Readers are right to complain that political journalists focus too much on polls, obsessing on the electoral horse race rather than on the substance of the party platforms.
But sometimes you do need to pay attention to the horse race, and this is one of those times. Why? Because if the NDP can sustain its recent gains in francophone Quebec, Justin Trudeau's Liberals cannot win the next election. It's as simple as that.
A CROP poll in late May showed the NDP with 42 per cent of the votes in Quebec, streets ahead of the Liberals, who were at 25 per cent. A June 1 Ipsos poll mirrored the CROP numbers for the NDP and the Liberals. Other polls, including one released Friday by EKOS, also show the NDP strong and the Liberals weak, in Quebec.
"We definitely feel the NDP is in very strong shape there," EKOS pollster Frank Graves wrote.
Youri Rivest, vice president at CROP, says the NDP strength in Quebec reflects what he calls "a fundamental change" in the province's politics, from the sovereigntist-federalist battles of the past to a struggle between the left and the right, with the NDP solidly in control of the left.
Mr. Trudeau was initially viewed by Quebec voters as "a fresh face," says Mr. Rivest. But the freshness has faded, and in any case, the last time Quebeckers gave the Liberals a majority of Quebec seats was in 1980, almost two generations ago.
"I think it will be very difficult," for the Liberals to turn things around, Mr. Rivest predicts. "I just don't see how."
And yet they must turn things around. For without a solid contingent of francophone Quebec seats, the Liberals cannot win the election and probably can't form the official opposition.
How can that be? Well, let's play a game.
Let's imagine that on Oct. 19, the New Democrats hang on to most of their 54 Quebec seats, but otherwise the Liberals have a stellar, break-out-the-champagne night.
They win every one of the 36 seats they currently hold. And they take every seat currently held by the Conservatives in Atlantic Canada, a gain of 13. That brings them to 49.
They take 10 seats from the NDP in Quebec, gaining in Montreal and the Outaouais. That puts the Liberals at 59 seats as they cross the Ottawa River.
In Ontario, Mr. Trudeau has an impressive night. The Liberals defeat every Conservative in Toronto and split the rest of the GTA 50-50 with the Tories, who currently hold almost every seat. That gives the Grits an additional 20 seats. But they have wins elsewhere in Ontario, too: London, Kitchener-Waterloo, Ottawa. Let's add six more to the total. The Liberals leave Ontario with 85 seats.
They have a good night in the Conservatives' Prairie bastion, with gains in Winnipeg, Calgary and Edmonton. Let's say six more seats. That brings them up to 91.
And in British Columbia, they pick up another half-dozen seats in the Lower Mainland and on Vancouver Island, even though most fights in that region are Conservative-versus-NDP contests.
Congratulations, Liberals! You have 97 of 308 seats! You're probably in third place, again.
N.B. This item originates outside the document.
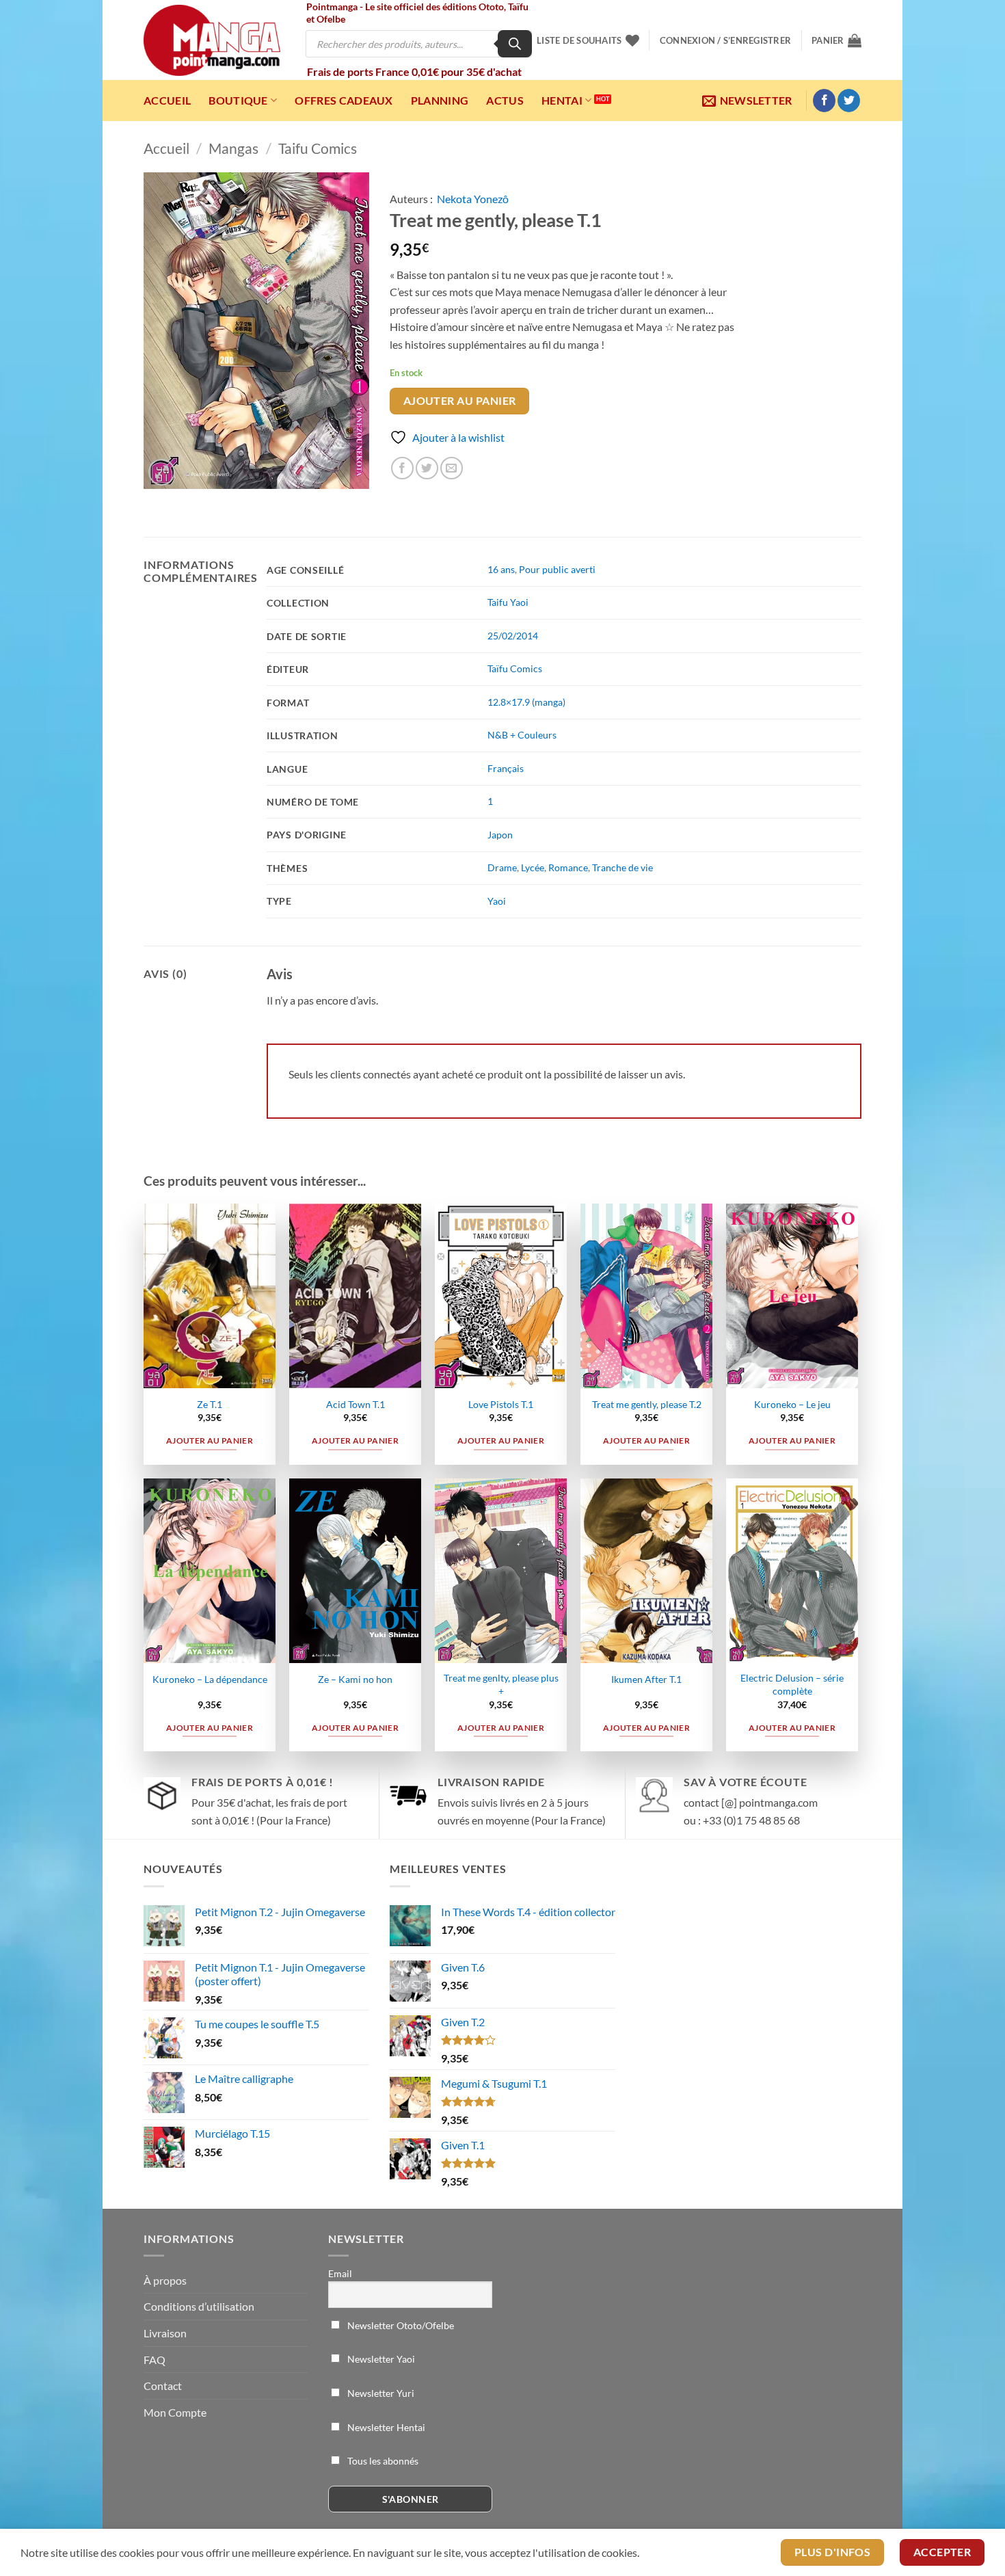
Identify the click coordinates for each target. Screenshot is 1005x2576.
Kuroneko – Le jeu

But the House is expanding, from 308 to 338, with an additional 15 seats in Ontario, six each in Alberta and British Columbia and three in Quebec. Let's give the Liberals half the seats in Ontario and B.C., and one of the three seats in Quebec (the Conservatives are expected to take all six Alberta seats).
That brings the Liberal total to 109 of 338 seats. That might be enough for opposition-party status, if the NDP vote collapses outside Quebec. But if the New Democrats hold on to or expand their support in English Canada, the Liberals will be back in third.
As Ipsos pollster Darrell Bricker puts it: "If the Liberals can't form a geographic base somewhere in the country, especially Quebec, they can't win." An Ontario sweep, a la Jean Chrétien, isn't in the cards because the right is united and the left divided, unlike the 1990s when the opposite was true.
The situation for Mr. Trudeau isn't fatal. He and his team have done a stellar job of reviving moribund riding associations, recruiting volunteers and improving fundraising. The Liberal machine hasn't been this robust in many a year.
As Rivest points out, if Gilles Duceppe – who has returned to lead the Bloc Quebecois – can return the political landscape in Quebec back to a fight between sovereigntists and federalists, then Liberal fortunes could revive.
But the fact remains that Justin Trudeau has only four months to reverse a decline that has been underway now since last October. Above all, he must, he simply must, convince francophone voters in Quebec to rethink their commitment to Mr. Mulcair and the NDP.
Otherwise it will not end well for him on election night, no matter what happens in the rest of the land.